(Afleggjarinn, 2007)
Reeling from his mother’s sudden passing in a fatal car crash, Lobbi leaves Iceland behind, taking with him three offcuts of her rare, eight-petaled Rosa Candida. His destination is a monastery in a distant land.
Once there, he intends to plant his mother’s roses in the monastery’s famous rose garden, where he has accepted a position as a gardener, in the hope of finding the peace and quiet he needs to heal. In Iceland, he leaves behind his octogenarian father and autistic brother, and something else as well: a seed that was planted one night in his mother’s greenhouse, when he made love to Anna – a friend of a friend and virtual stranger. His attempt to escape the world and its sorrows is thwarted when Anna turns up at the monastery with his infant daughter, Flóra Sól, in tow, asking that Lobbi shoulder his share of the responsibility for bringing a new life into the world.
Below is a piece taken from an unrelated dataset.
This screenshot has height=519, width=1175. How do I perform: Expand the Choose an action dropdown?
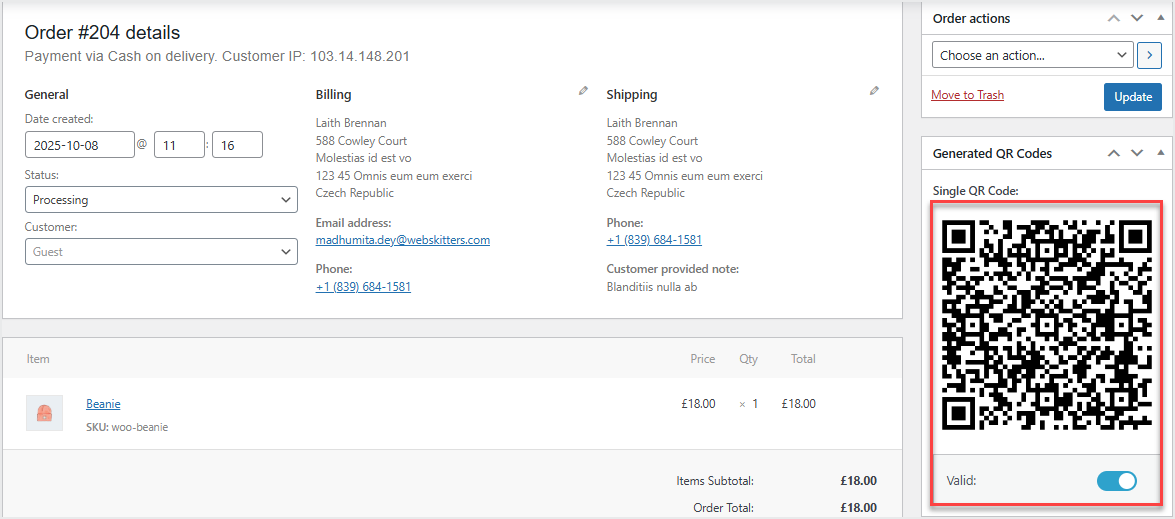[x=1032, y=55]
In Auður Ava’s books, you can often find a counterbalance to aggressive forms of toxic masculinity that are commonly either glamorised or deplored in contemporary fiction. Instead, her male characters tend to display other, more positive but much less dramatic masculine traits: self-sacrifice, tenderness and responsibility. At its heart, The Greenhouse is a very simple story about the healing powers of family and community and the formation of a paternal bond.